YOUR ASSIGNMENT:
Resume the article on the Malayalam film Prabhuvinte Makkal, picking up right after its last sentence.

TEXT BLOCK:

- Directed by: Sajeevan Anthikad
- Written by: Sajeevan Anthikad
- Produced by: M. Sindhu
- Starring: Vinay Forrt; Swasika; Madhu; Kalabhavan Mani; Salim Kumar; Jijoy Rajagopal; Tovino Thomas;
- Cinematography: Manoj Narayanan; Manju Lal;
- Edited by: Pradeep Shankar
- Music by: Arakkal Nandakumar; Joy Cheruvathur;
- Production company: Free Thought Cinema
- Distributed by: Free Thought Cinema
- Release date: 26 October 2012;
- Running time: 174 minutes
- Country: India
- Language: Malayalam

= Prabhuvinte Makkal =

Prabhuvinte Makkal is a 2012 Indian Malayalam-language drama film written and directed by Sajeevan Anthikad, and starring Vinay Forrt, Jijoy Rajagopal, Swasika, and Madhu. The film discusses the theme of atheism. It was the debut film of Tovino Thomas.

==Plot==
The film centres around a septuagenarian industrialist called Dayadananda Prabhu. He has two sons, Mani and Siddhartha. Mani is a confirmed atheist. But Siddhartha, in spite of being a physics student, and completing post-graduation in it with high grades, is more into spiritualism and oriental occult. Prabhu wants Siddhartha to marry Devika his classmate, and join the same college as lecturer. But by this time, Sidhartha is hopelessly enamored by spiritualism and the works of Fritjof Kapra, the Austrian born American physicist. He suddenly leaves home to Hrishikesh, the sacred place of Hindus; he is in search of a guru who can teach him Ashtasiddhi (the eight divine yogic powers).

AVAILABLE DATA:
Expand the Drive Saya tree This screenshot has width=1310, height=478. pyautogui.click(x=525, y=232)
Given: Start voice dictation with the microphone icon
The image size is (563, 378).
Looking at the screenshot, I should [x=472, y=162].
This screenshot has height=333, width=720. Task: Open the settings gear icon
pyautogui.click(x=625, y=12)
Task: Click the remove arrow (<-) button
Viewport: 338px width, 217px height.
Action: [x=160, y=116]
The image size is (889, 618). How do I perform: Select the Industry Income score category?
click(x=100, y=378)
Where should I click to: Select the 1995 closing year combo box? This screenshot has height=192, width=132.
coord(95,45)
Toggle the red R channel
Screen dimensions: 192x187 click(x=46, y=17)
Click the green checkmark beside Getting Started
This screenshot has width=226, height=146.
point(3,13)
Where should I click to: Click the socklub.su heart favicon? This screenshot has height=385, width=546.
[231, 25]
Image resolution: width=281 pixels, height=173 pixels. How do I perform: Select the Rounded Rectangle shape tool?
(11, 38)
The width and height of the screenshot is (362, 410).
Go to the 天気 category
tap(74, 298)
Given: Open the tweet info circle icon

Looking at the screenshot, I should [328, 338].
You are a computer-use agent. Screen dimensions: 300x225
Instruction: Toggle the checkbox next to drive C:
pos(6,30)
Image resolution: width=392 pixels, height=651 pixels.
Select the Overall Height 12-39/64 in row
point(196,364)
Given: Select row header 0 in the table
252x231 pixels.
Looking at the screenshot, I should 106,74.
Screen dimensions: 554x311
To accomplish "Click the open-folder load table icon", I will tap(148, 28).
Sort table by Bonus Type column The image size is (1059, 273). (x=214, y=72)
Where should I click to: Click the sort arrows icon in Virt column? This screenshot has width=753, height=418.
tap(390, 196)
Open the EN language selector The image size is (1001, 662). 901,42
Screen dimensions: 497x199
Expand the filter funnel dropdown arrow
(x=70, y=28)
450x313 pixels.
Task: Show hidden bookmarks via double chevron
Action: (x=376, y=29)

TASK RESULT:
Siddhartha spends almost seven years in Hrishikesh and comes across many divine men and gurus there. At the end of his spiritual wanderings, he achieves ‘realisation’ – of the dark and diabolic side of spiritual industry, and returns home as a totally changed man. Coming back to his village after eleven years, Siddhartha is overwhelmed at the sight of religious revival in his society. Even Prabhu who was once an irreligious man has become the devotee of a god man. He is also pleasantly surprised to know that Devika still remains unmarried as she could never forget him.

Prabhu is about to hand over 60 acres of his land to the god man to build a super specialty hospital. Siddhartha is very upset with the developments. Before transferring the assets Prabhu dies in a car accident in mysterious circumstances. For the first time in his life, Siddhartha is forced into action. With the staunch support and help of his brother Mani, and Devika, Sidhartha unravels the dark truth behind his father's death. In this effort, he is supported by the timely and honest efforts of Adithya, the Deputy Superintendent of Police.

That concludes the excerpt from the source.